Hallo Liebe Java-Profi's 

ich bin neu hier, Java-Anfänger und habe folgendes Problem: ich möchte eine bestimmte letzte Zeile aus einer Textdatei auslesen, die sich immer mit neuen Zeilen füllt. 
Es handelt sich um eine Logdatei, die Datei wird jede Sekunde um eine neuen Momentanwert erweitert. Ein neuer Momentwertwert enthält ein Block in mehreren Formaten. 
Ein Block sieht so aus:

.
.
.
$GPRMC,191410,A,4735.5634,N,00739.3538,E,0.0,0.0,181102,0.4,E,A*19
$GPRMB,A,9.99,L,,Exit,4726.8323,N,00820.4822,E,29.212,107.2,,V,A*69
$GPGGA,191410,4735.5634,N,00739.3538,E,1,04,4.4,351.5,M,48.0,M,,*45
$GPGSA,A,3,,,,15,17,18,23,,,,,,4.7,4.4,1.5*3F

Nun möchte immer die letzte Zeile mit $GPRMC auslesen, quasi der momentane Wert in diesem Format.

Ich habe es hinbekommen, die Datei Zeilenweise zu lesen, bis in einer Zeile nichts mehr steht und nach $GPRMC zu filtern (.startsWith($GPRMC)) aber wie kann ich nur die letzte Zeile damit ausgeben?


----------



## Gast2 (26. Nov 2011)

Du gehst die Datei komplett durch von oben bis unten. Immer wenn du auf ne Zeile triffst die mit 
	
	
	
	





```
$GPRMC
```
 beginnt, merkst du dir den String. Wenn du dann komplett durch bist hast du die letzte Zeile die mit 
	
	
	
	





```
$GPRMC
```
 beginnt in dem String stehen.


----------



## welle87 (27. Nov 2011)

Was bedeutet einen String merken bzw, wie geht denn das?
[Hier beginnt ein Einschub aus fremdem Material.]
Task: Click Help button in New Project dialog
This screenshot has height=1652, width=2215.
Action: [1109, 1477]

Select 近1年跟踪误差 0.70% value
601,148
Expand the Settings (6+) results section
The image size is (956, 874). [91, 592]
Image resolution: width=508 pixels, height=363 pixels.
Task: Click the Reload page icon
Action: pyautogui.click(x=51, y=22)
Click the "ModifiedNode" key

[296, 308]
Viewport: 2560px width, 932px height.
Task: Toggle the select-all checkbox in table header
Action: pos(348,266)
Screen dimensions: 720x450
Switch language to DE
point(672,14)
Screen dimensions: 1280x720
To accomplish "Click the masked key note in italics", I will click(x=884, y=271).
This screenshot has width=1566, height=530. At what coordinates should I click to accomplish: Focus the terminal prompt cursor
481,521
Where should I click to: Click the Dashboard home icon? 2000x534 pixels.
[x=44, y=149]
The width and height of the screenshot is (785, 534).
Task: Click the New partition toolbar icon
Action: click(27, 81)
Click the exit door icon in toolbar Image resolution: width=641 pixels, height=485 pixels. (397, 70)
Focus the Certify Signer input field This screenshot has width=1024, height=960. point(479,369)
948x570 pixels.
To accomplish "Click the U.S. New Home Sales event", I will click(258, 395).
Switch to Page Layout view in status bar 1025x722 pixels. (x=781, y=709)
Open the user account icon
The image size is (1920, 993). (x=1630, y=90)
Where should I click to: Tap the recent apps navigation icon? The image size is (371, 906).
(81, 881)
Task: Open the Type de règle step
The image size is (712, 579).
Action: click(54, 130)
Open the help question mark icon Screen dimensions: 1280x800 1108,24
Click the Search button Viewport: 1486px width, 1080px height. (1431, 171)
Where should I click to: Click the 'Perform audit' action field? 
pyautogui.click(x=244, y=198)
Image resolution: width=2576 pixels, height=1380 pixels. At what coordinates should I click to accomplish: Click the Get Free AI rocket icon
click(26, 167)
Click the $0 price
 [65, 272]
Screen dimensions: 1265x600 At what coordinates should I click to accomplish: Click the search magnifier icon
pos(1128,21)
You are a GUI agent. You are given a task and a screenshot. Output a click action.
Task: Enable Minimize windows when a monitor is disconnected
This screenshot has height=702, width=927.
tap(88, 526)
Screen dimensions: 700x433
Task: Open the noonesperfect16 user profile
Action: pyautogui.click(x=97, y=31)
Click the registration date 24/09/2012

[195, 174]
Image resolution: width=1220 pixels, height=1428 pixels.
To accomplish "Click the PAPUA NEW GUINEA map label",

Kannst Du das bitte genauer erklären?


----------



## Gast2 (27. Nov 2011)

Am Beispiel einer Liste so:

```
public static void main(final String[] args) {
        List<String> list = new ArrayList<String>();
        list.add("a");
        list.add("b");
        list.add("c");
        list.add("d");
        list.add("e");

        String lastString = "";
        for (String s : list) {
        	lastString = s;
        }

        System.out.println("Letzer String: " + lastString);
    }
```


----------



## Alexiios (27. Nov 2011)

```
BufferedReader breader = null;
		try {
			breader = new BufferedReader(new FileReader(file));
		} catch (FileNotFoundException e1) {
			e1.printStackTrace();
		}
        
        String line;
        String merke;
 
        try {
			while ((line = br.readLine()) != null) {
			    merke = line;
			}
		} catch (IOException e1) {
			e1.printStackTrace();
		}
 
        try {
			br.close();
		} catch (IOException e1) {
			e1.printStackTrace();
		}
```

Kann man natürlich noch perfomanter machen, aber ich denke so ist es am ersichtlichsten


----------



## welle87 (27. Nov 2011)

Danke funktioniert :toll:


----------